Ответить не вышло, поэтому он просто кивнул, будучи вынужденным вступить в бой с эмоциями, охватившими Его Светлость, и едва не сбившими его с ног. Нежность, раскаяние и любовь, помноженная на годы разлуки и оттого куда более сильная, чем Генрих мог выдержать, находясь в плену у льда, стеной из которого сам окружил себя четыре года тому назад. Однако же Эделайн хватило и этого. Дети – удивительные существа. Взрослые не сумели бы простить и половины из того, что эта кроха простила ему мимоходом. Ну, или же по мнению Эделайн, у неё сейчас были проблемы поважнее.
- Оно горькое, – пожаловалась малышка, указывая пальцем на кружку – своего главного врага на сегодняшний день. - Скажи Мари, что я не буду это пить. Скажешь?
- Не могу, – Генрих сделал шаг вперёд, а потом ещё один и ещё. - Это лекарство поможет тебе поправится, – опустившись на постель, герцог протянул руку, в которую тут же ткнулась злополучная кружка, - а я хочу, чтобы ты выздоровела.

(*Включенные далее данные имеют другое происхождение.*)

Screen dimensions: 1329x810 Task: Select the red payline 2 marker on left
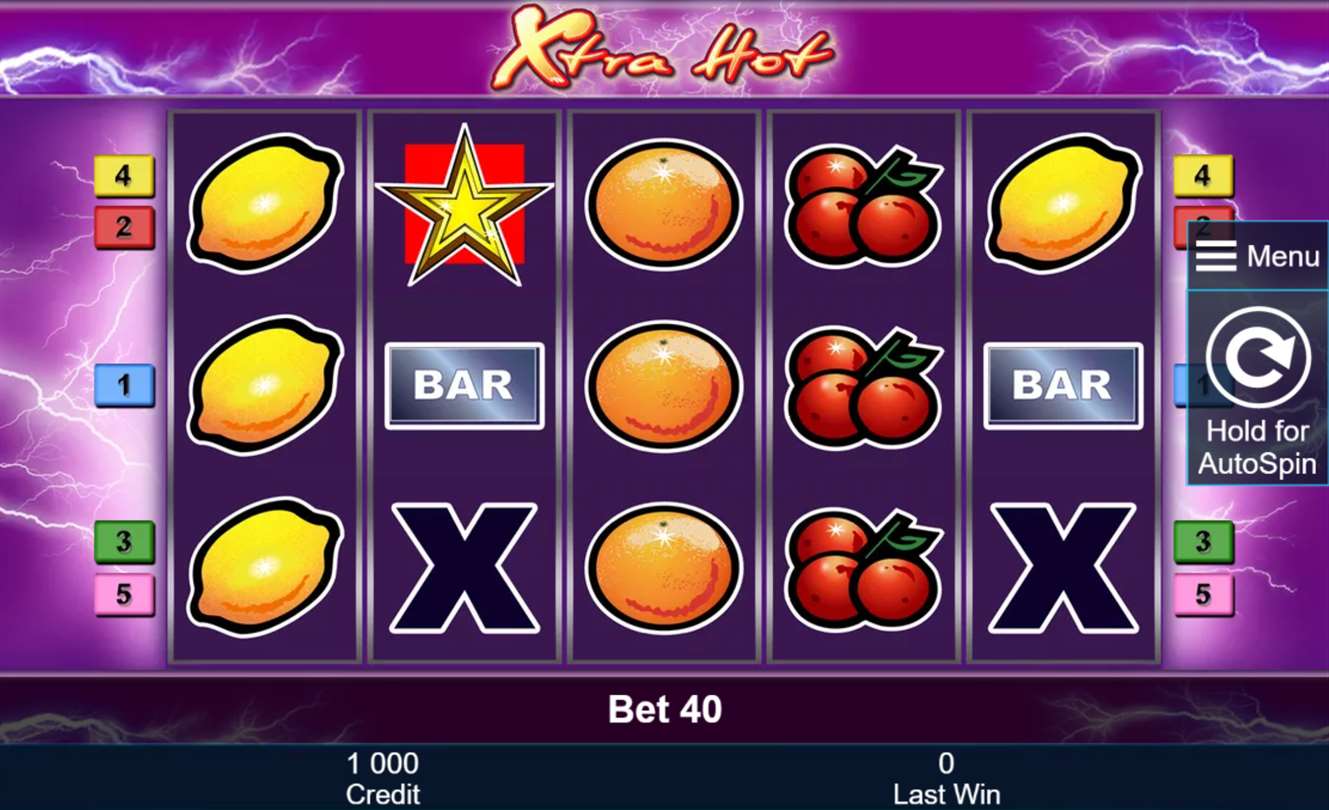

- Я тоже. Болеть – очень скучно, – заявила Эделайн, задумчиво потирая нос. - А ещё я хочу на речку. И щенка. Но Мари не разрешает, чтобы он жил в моей спальне. А ты разрешишь?
- Посмотрим. А чего ещё ты хочешь? – Не удержавшись, Генрих протянул руку, касаясь волос дочери, заправляя за ухо выбившуюся прядь. Пожалуй, если бы герцог Хайбрэй сейчас мог видеть себя со стороны, то не узнал бы улыбку, блуждающую по его губам. Безмятежную и до того открытую, словно бы счастье всего континента принадлежало лишь ему одному. Маленькое упрямое счастье, исподлобья глядящее на лекарство.
- Ой, много чего! – Эделайн расплылась в улыбке, глазки её мечтательно заблестели. - А ты разрешишь?
- Смотря, о чём ты просишь. Пожалуй, щенка – разрешу. Но сперва ты должна выпить свой отвар.
- Но он же горький!
- Совсем нет.
- Горький! Горький! А если нет, то… – невозможно синие глаза хитро прищурились. Откуда в этой крохе столько коварства?! - Попробуй сам!
- А если попробую, ты перестанешь упрямиться?
- Ну… да!
- Что ж, – отсалютовав кружкой, словно бокалом, Генрих решительно сделал глоток… и закашлялся, когда горячий травяной напиток обжёг горло. Чёрт, о подобном подвохе он как-то и не подумал!..
Однако же Эделайн залилась смехом, едва не подпрыгивая на постели, но не успел Генрих передать ей кружку, заверив, что отвар вовсе не горький, однако довольно горячий, как девочка подалась вперёд, порывисто обнимая его за шею. Надо ли говорить, что герцог замер каменным изваянием, не в силах поверить в происходящее? А тут ещё эта злополучная кружка, из-за которой даже обнять её толком не выйдет…
- Я хочу, чтобы ты не уезжал, – тихонько произнесла маленькая леди Найтон. - Я буду слушаться, честно, а болеть не буду. Совсем. Только не уезжай никуда, ладно? Обещаешь?
- Обещаю, – едва слышно прошептал Генрих, понимая, что это слово – первое в списке тех, которое он скорее умрёт, чем нарушит. Любовь, о которой он уже успел запретить себе думать, ураганом ворвалась в жизнь герцога Хайбрэй, наводя в ней свои порядки. Но отвар он её выпить всё же заставит. Не такой уж он и горький в самом-то деле.